Rating: Very Pleased
There were many possible titles for this post
- it's better to fear pain than to fear failure
- training is cheating
- you call THEM jellyfish?
- enjoy every minute
- expletive deleted hills (I need more gears)
- the great sock disaster of 2009
- you’ll have to work harder than that to beat me!
- It’s not meant to be fun
Worry about the training I haven’t done this summer kind of hummed underneath everything during the week before the Victorian Olympic distance tri championships. The trouble was, I knew I could finish anyway – it was just a matter of how slow would I be and much would it hurt. This time last year I didn’t know that. Is it better to fear pain than to fear failure? Conclusion: yes.
I enjoyed the pre-race carbo dinner more than I did last year – for a start, the guest speaker was hilarious! Everyone was teeny and lean and scary looking (yes, I have issues! You knew that!) but I hugged memories of my two previous Olympic distance races tightly and they warmed me a little bit against the cold fear and doubt. Later that night, though, I was just about hyperventilating with terror. On the way in the door I said to Mum that I couldn’t do it, it was too hard, I was too old, too slow, too fat, too lazy and triathlon was a stupid sport anyway. She, bless her, just offered me an alarm clock so I wouldn’t sleep in. The Spousal Unit asked me why I did it at all if it was so awful? Wasn’t it supposed to be fun? I didn’t have an answer for him then but I worked it out next day. More on that later.
You have to walk along the river to the swim start. On the way I got chatting to a lovely bloke about how as a spouse, parent, student, employee AND triathlete, we have to deal with racing when our other priorities have meant that we haven’t done ‘enough’. While we strolled along, this obviously highly intelligent bloke made a Very Good Point, viz: EPO and other performance enhancing drugs are cheating because they give some people an unfair advantage. Training enhances performance too. Therefore people who train a lot are actually cheating. Fair play is important to me so I felt much better at once.

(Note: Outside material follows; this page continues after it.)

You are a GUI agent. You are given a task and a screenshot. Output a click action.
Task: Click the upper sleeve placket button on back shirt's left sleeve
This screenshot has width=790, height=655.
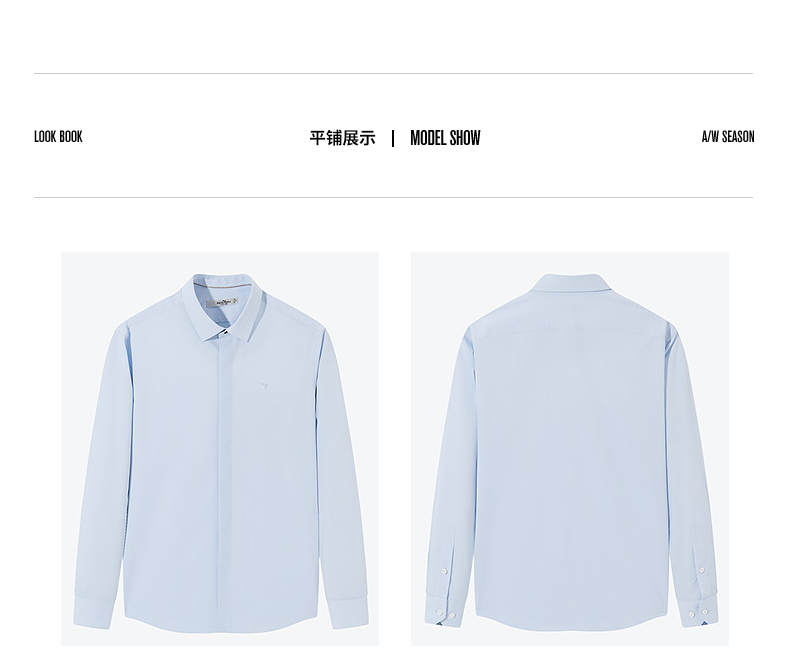point(444,571)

We slid into the cool brown river hmmmmahhhhh so nice…..A few la-las were making a fuss about the small number of teeny tiny non-stinging jellyfish floating about. As my five faithful readers will recall, I am oblivious to anything less than shoals of the creatures the size of my thigh so I sniggered to myself and enjoyed the last few moments before It Was On. It’s always hard to concentrate on working hard in the swim when there’s plenty of room and the surroundings are beautiful but I did my best and put it away in 26.49. Noddie and Mum were having a lovely time yelling and cheering me on. I decided not to wear socks during the ride – but then I was just about to get Minerva off the rack and realised I hadn’t put my shoes on either! Major DOH! There’s a reasonably steep rise at the beginning of the ride which is a good ‘get your head into it’ start. After that, before theHill Of Doom, there’s a stretch of quite rough bitumen which is a bit disheartening to the easily disheartened, i.e. moi. Luckily I’ve learned that disheartened = agitated = A Bad Time in more than one sense. My five faithful readers knowthat I am quite adept at conjuring Cheer The Heck Up for Goodness’ sake strategies out of thin air – but my friends, my friends! Sunday’s was the best ever. Want to know my secret to a good race? Shal I tell you? All right then…...I decided to enjoy every minute.
It was that simple.
Enjoying every minute meant I never fell into the complaining/despair death-spiral. Enjoying every minute kept me from focussing on my quads and my glutes and, um, how can I put this? how much I’d have appreciated waterproof chamois butter ow ow ow and how everyone I’d beaten out of the water whizzed past me on the Hill of Doom as though we were in some weird time-slip sci-fi movie. If I may digress, though, this year the elites didn’t lap me until the 17km mark, a pleasing improvement on last year *beams*. Enjoying every minute also meant that I had about fifty seconds every minute left over to bitch and complain and moan. Perfect! Then I’d chortle at how hilarious I was, and keep riding.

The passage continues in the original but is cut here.